▶ _Page excerpt_:
Do you believe in Jesus Christ?
Do you have faith in Jesus Christ?
There is an
understanding that everything, EVERYTHING, follows from that faith.
Confession of
sins.
Realization of how
that sin has defined one’s life and the lives of those around us.
A realization that
without Jesus Christ we are hollow shells of humanity.
Healing.
The most important
piece of the journey, what changes us and brings us to our knees is knowing
that:
WE ARE FORGIVEN.
We sin and we are
forgiven. The thing of it is that
eventually the forgiveness leads us to becoming new creations. That is, when we have faith in Jesus Christ
and we live our lives from that faith, eventually we will become different
people.
If I am an artist
I will probably still be an artist, the core of who we are is still there. The difference is how I see the world and the
people around me. I will see them from
the eyes of a person that has been forgiven and healed.

▶ _Written task A_: Repeat word for word the stretch of the faith and forgiveness passage above from "Do you have" through "shells of humanity.".
▶ _Written task B_: Carry on the passage about faith in Jesus Christ and forgiveness, picking up right after its final sentence.

▶ _Collected data_:
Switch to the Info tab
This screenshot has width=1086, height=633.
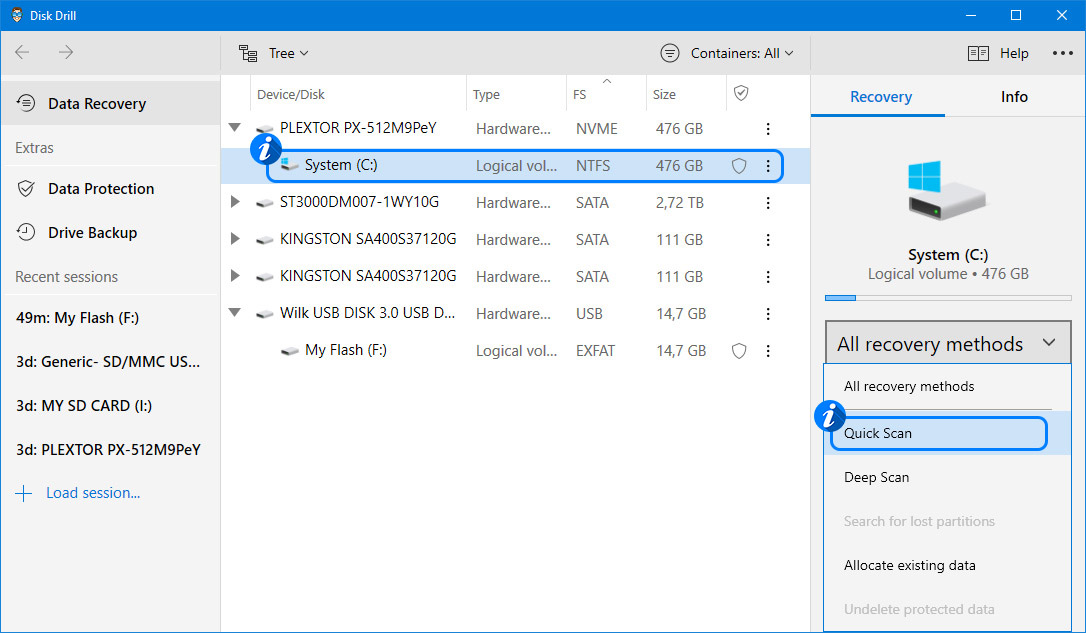click(x=1013, y=97)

▶ _Reply A_:
Do you have faith in Jesus Christ?
There is an
understanding that everything, EVERYTHING, follows from that faith.
Confession of
sins.
Realization of how
that sin has defined one’s life and the lives of those around us.
A realization that
without Jesus Christ we are hollow shells of humanity.

▶ _Reply B_:
THIS is what I
will teach my students in South Sudan when I return to teach them about Sin and
Salvation.
Yes, you have done
some terrible things. Yes, you have had
some terrible things done to you. But
the whole time Jesus was with you. Not
preventing the things, but instead walking with you, holding you, loving
you. And in the midst of the very worst
of what you were doing, forgiving you.
And in the midst of the very worst that were being done to you,
forgiving the person doing it.
As hard as it is
to let go of the desire for revenge, our journey with Christ will enable us to
be able to do that eventually.
I thank God for
the messed up people that are portrayed in the faith stories in our Bible. Through their mistakes and the humanity that
is portrayed in their stories we can know that indeed even when we are the
worst that we can be, we are still loved and we are still FORGIVEN.
Do not sin so that
forgiveness abounds. Instead know that
the forgiveness and the healing that comes with that forgiveness will lead to
having less of a tendency to desire sin.
We are
forgiven. We are new people.
Thanks be to God!
Amen.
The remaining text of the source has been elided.